> _EXERCISE BRIEF_: Rewrite the records from the line containing "You are a computer-use" through the end, replacing "Fibonacci" with "retracement" and keeping everything else the same. Leave the pictures out of your version.

• • •

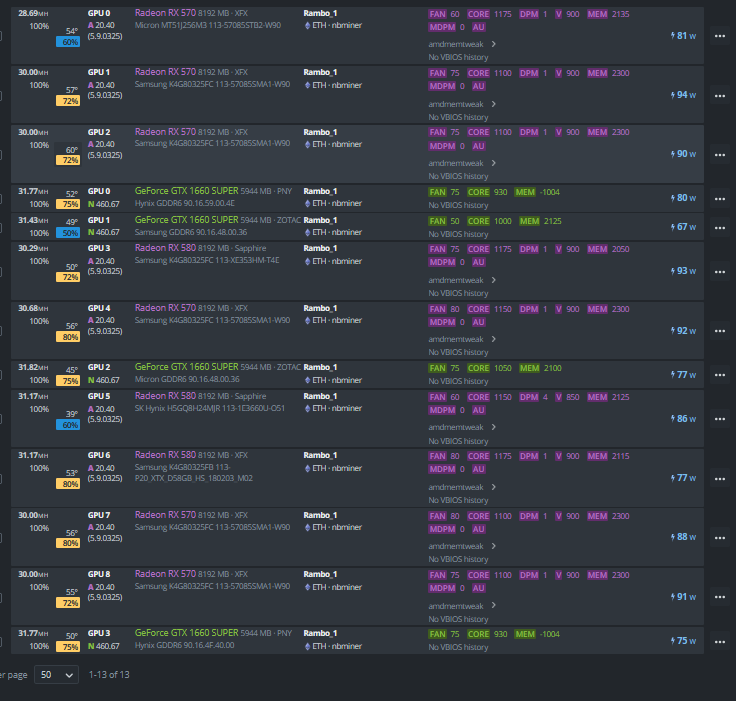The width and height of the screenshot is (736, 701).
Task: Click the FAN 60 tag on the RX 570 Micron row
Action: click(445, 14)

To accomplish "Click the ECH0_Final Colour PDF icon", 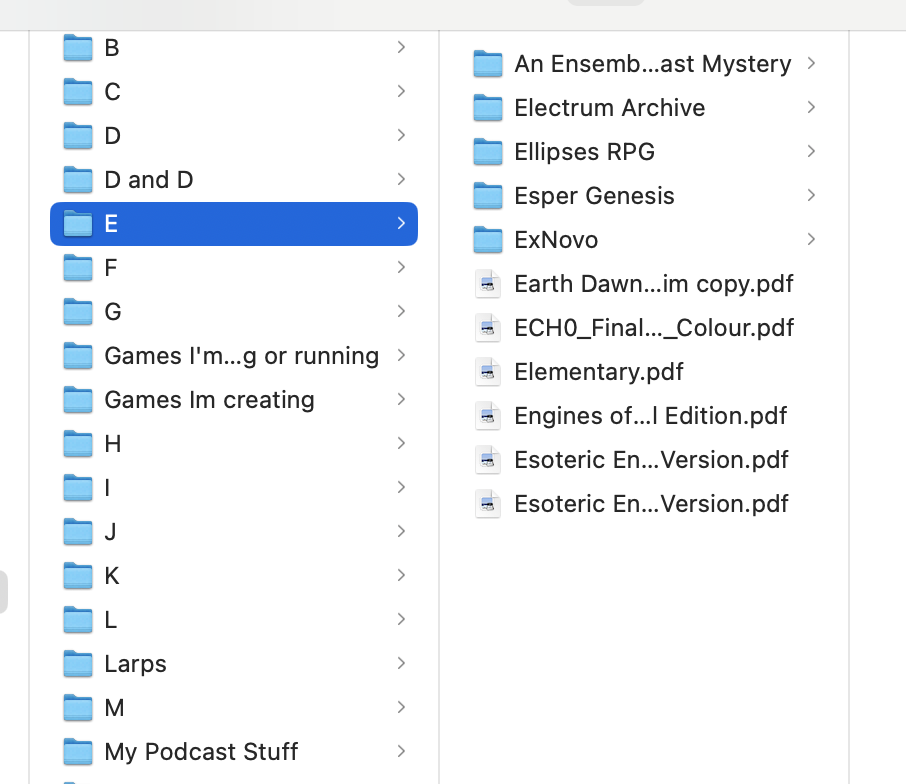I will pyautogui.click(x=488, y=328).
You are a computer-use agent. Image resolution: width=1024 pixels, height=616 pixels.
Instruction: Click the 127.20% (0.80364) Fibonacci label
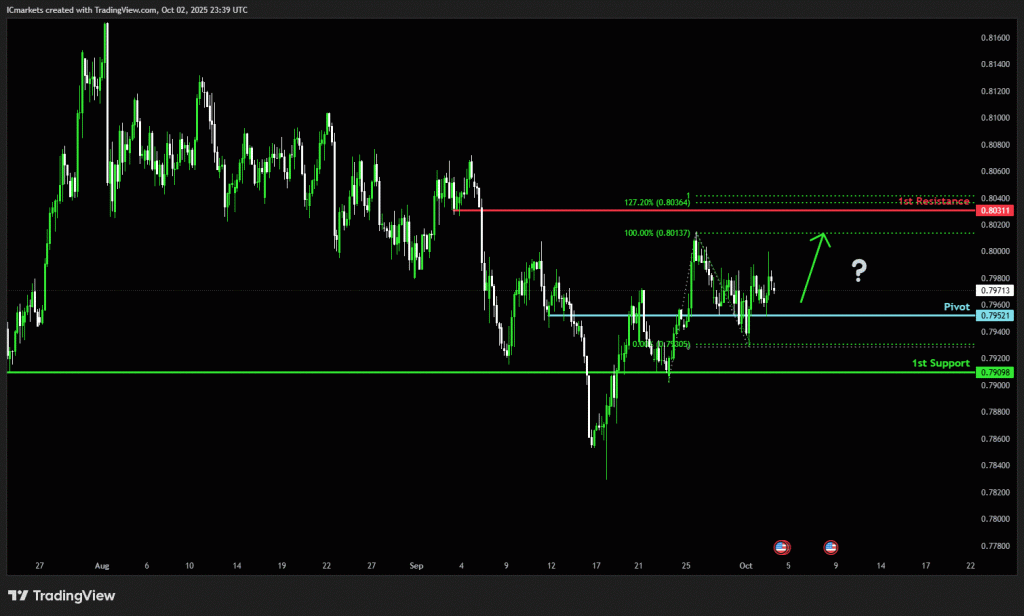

• • •

> _WRITTEN ANSWER_:
You are a computer-use agent. Image resolution: width=1024 pixels, height=616 pixels.
Instruction: Click the 127.20% (0.80364) retracement label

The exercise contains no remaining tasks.